─── DATASET EXCERPTS

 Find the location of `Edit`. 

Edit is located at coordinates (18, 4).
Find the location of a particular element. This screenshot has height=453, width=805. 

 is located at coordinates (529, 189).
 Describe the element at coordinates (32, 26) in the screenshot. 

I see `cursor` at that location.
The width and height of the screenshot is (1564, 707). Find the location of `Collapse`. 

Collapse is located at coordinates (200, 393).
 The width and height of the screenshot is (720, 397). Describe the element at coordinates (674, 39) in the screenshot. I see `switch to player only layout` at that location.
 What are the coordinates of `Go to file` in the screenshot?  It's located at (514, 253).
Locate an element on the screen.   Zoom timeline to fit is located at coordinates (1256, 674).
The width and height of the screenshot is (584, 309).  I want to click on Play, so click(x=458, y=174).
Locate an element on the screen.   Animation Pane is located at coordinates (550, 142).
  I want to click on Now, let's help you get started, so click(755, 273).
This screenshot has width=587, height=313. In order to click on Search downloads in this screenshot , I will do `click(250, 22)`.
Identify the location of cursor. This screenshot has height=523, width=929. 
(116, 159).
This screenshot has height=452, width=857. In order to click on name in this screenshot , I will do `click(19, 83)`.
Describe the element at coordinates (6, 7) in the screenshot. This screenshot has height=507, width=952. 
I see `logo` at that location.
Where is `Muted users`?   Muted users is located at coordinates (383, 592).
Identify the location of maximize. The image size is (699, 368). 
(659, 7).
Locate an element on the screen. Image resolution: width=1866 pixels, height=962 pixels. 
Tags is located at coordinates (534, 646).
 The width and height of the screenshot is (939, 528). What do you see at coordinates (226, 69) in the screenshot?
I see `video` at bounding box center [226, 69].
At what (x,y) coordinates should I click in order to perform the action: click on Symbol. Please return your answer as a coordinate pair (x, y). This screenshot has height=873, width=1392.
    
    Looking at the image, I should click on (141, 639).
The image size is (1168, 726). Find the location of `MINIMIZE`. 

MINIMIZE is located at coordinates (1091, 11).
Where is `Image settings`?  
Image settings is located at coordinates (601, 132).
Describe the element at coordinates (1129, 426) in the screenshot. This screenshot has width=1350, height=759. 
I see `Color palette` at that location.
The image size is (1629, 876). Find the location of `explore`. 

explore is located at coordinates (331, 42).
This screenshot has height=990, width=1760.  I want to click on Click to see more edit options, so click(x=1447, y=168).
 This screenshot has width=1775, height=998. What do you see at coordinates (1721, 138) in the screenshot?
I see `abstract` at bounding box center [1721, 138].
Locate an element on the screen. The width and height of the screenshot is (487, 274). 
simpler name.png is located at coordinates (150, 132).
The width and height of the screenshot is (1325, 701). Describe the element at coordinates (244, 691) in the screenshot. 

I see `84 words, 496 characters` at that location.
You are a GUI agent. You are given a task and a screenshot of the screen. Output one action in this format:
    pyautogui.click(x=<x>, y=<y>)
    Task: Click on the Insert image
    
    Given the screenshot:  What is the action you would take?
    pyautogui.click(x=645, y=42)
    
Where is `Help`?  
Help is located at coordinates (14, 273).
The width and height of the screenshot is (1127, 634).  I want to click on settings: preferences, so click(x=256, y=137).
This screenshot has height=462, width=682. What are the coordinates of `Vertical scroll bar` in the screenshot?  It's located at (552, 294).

──────

**YOUR TASK:**
Reproduce all of the data above verbatim, line for line, with no changes.

**RESULT:**
 Find the location of `Edit`. 

Edit is located at coordinates (18, 4).
Find the location of a particular element. This screenshot has height=453, width=805. 

 is located at coordinates (529, 189).
 Describe the element at coordinates (32, 26) in the screenshot. 

I see `cursor` at that location.
The width and height of the screenshot is (1564, 707). Find the location of `Collapse`. 

Collapse is located at coordinates (200, 393).
 The width and height of the screenshot is (720, 397). Describe the element at coordinates (674, 39) in the screenshot. I see `switch to player only layout` at that location.
 What are the coordinates of `Go to file` in the screenshot?  It's located at (514, 253).
Locate an element on the screen.   Zoom timeline to fit is located at coordinates (1256, 674).
The width and height of the screenshot is (584, 309).  I want to click on Play, so click(x=458, y=174).
Locate an element on the screen.   Animation Pane is located at coordinates (550, 142).
  I want to click on Now, let's help you get started, so click(755, 273).
This screenshot has width=587, height=313. In order to click on Search downloads in this screenshot , I will do `click(250, 22)`.
Identify the location of cursor. This screenshot has height=523, width=929. 
(116, 159).
This screenshot has height=452, width=857. In order to click on name in this screenshot , I will do `click(19, 83)`.
Describe the element at coordinates (6, 7) in the screenshot. This screenshot has height=507, width=952. 
I see `logo` at that location.
Where is `Muted users`?   Muted users is located at coordinates (383, 592).
Identify the location of maximize. The image size is (699, 368). 
(659, 7).
Locate an element on the screen. Image resolution: width=1866 pixels, height=962 pixels. 
Tags is located at coordinates (534, 646).
 The width and height of the screenshot is (939, 528). What do you see at coordinates (226, 69) in the screenshot?
I see `video` at bounding box center [226, 69].
At what (x,y) coordinates should I click in order to perform the action: click on Symbol. Please return your answer as a coordinate pair (x, y). This screenshot has height=873, width=1392.
    
    Looking at the image, I should click on (141, 639).
The image size is (1168, 726). Find the location of `MINIMIZE`. 

MINIMIZE is located at coordinates (1091, 11).
Where is `Image settings`?  
Image settings is located at coordinates (601, 132).
Describe the element at coordinates (1129, 426) in the screenshot. This screenshot has width=1350, height=759. 
I see `Color palette` at that location.
The image size is (1629, 876). Find the location of `explore`. 

explore is located at coordinates (331, 42).
This screenshot has height=990, width=1760.  I want to click on Click to see more edit options, so click(x=1447, y=168).
 This screenshot has width=1775, height=998. What do you see at coordinates (1721, 138) in the screenshot?
I see `abstract` at bounding box center [1721, 138].
Locate an element on the screen. The width and height of the screenshot is (487, 274). 
simpler name.png is located at coordinates (150, 132).
The width and height of the screenshot is (1325, 701). Describe the element at coordinates (244, 691) in the screenshot. 

I see `84 words, 496 characters` at that location.
You are a GUI agent. You are given a task and a screenshot of the screen. Output one action in this format:
    pyautogui.click(x=<x>, y=<y>)
    Task: Click on the Insert image
    
    Given the screenshot:  What is the action you would take?
    pyautogui.click(x=645, y=42)
    
Where is `Help`?  
Help is located at coordinates (14, 273).
The width and height of the screenshot is (1127, 634).  I want to click on settings: preferences, so click(x=256, y=137).
This screenshot has height=462, width=682. What are the coordinates of `Vertical scroll bar` in the screenshot?  It's located at (552, 294).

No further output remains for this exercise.